Хотя Маршалл обладал необыкновенной ораторской способностью, благодаря которой всё, что он говорил, казалось естественным и неизбежным, его отделение права от политики было бы невозможно, если бы большое количество влиятельных людей не разочаровалось в законодательной демократии, которая зарождалась в ранней Республике. Это отвращение к демократической политике и опора на судебную власть, конечно, были гораздо проще для федералистов, которым было все труднее избираться. Как отмечал виргинский юрист Сент-Джордж Такер в своём аннотированном издании «Комментариев Блэкстоуна» в 1803 году, поскольку люди с самыми большими талантами, образованием и добродетелью не могли конкурировать так же хорошо, как другие, в новом суетливом, настырном и движимом интересами мире популярной избирательной политики, им неизбежно приходилось обращаться к закону за защитой.
Сам Маршалл, как и все «честные люди с благородными чувствами», испытывал все большее «отвращение к… политическому миру», который он видел вокруг себя, и был «гораздо более мрачен» в отношении демократического будущего. Повсюду рост демократии требовал изолировать правовые вопросы от народной политики; «ибо», по словам Маршалла, «ничто не заслуживает большего осуждения, чем перенос партийной политики в кресло судьи». Но даже Маршалл не предвидел всех последствий происходящего. В 1805 году, накануне процесса импичмента судьи Сэмюэла Чейза, Маршалл продолжал признавать, что законодательный орган обладает судебными полномочиями и может отменять судебные решения, которые он считает несостоятельными. Таким образом, отделение законодательства от юриспруденции, политики от права далось нелегко тем, кто был воспитан в старомодной традиции, согласно которой законодательные органы в своей основе были всего лишь судами.

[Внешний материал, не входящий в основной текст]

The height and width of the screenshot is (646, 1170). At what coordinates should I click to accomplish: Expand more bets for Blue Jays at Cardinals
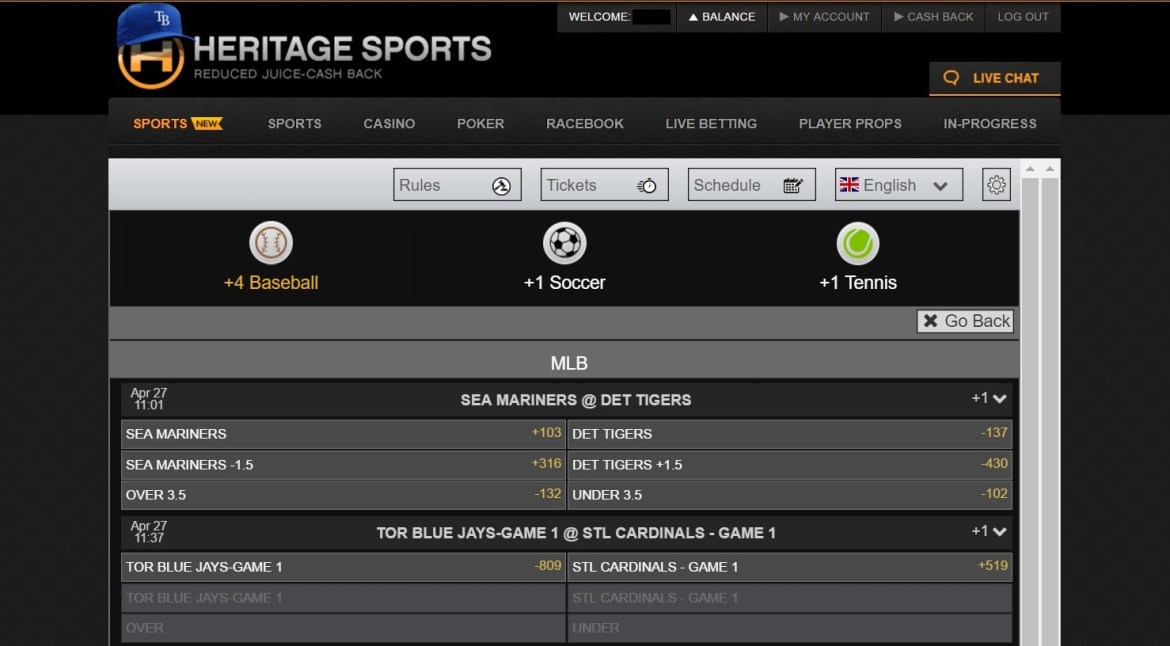click(x=989, y=532)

Однако по мере того, как американское общество становилось все более коммерческим и все большее число людей вовлекалось в процесс купли-продажи и создания новых современных видов собственности — собственности как венчурного капитала, как продукта труда и предпринимательских способностей человека, — роль судебной власти в защите собственности от капризных и безответственных народных законодательных органов как на уровне штатов, так и на федеральном уровне становилась все более привлекательной для все большего числа людей. Как следствие, многие члены собственной партии Джефферсона, всегда говорившие о равных правах, стали принимать идею Суда Маршалла о том, что все вопросы, связанные с правами собственности, являются юридическими вопросами, которые могут быть рассмотрены только судами, что фактически изолировало эти вопросы от партийных дебатов и столкновений в политике групп интересов. Даже Апелляционный суд Вирджинии, решительно поддерживающий Джефферсона, в 1804 году признал, что законодательная власть штата может делать многое, но не может нарушать частные и законные права собственности.
Но может ли государство само создавать частную собственность? Законодательные органы штатов могли выдавать хартии об инкорпорации, но становились ли эти хартии после их закрепления за отдельными лицами правами, которые уже не могли быть тронуты выдавшим их органом? Эти вопросы не давали покоя политикам штатов и в итоге привели к одному из самых важных юридических событий первых полутора десятилетий правления Суда Маршалла.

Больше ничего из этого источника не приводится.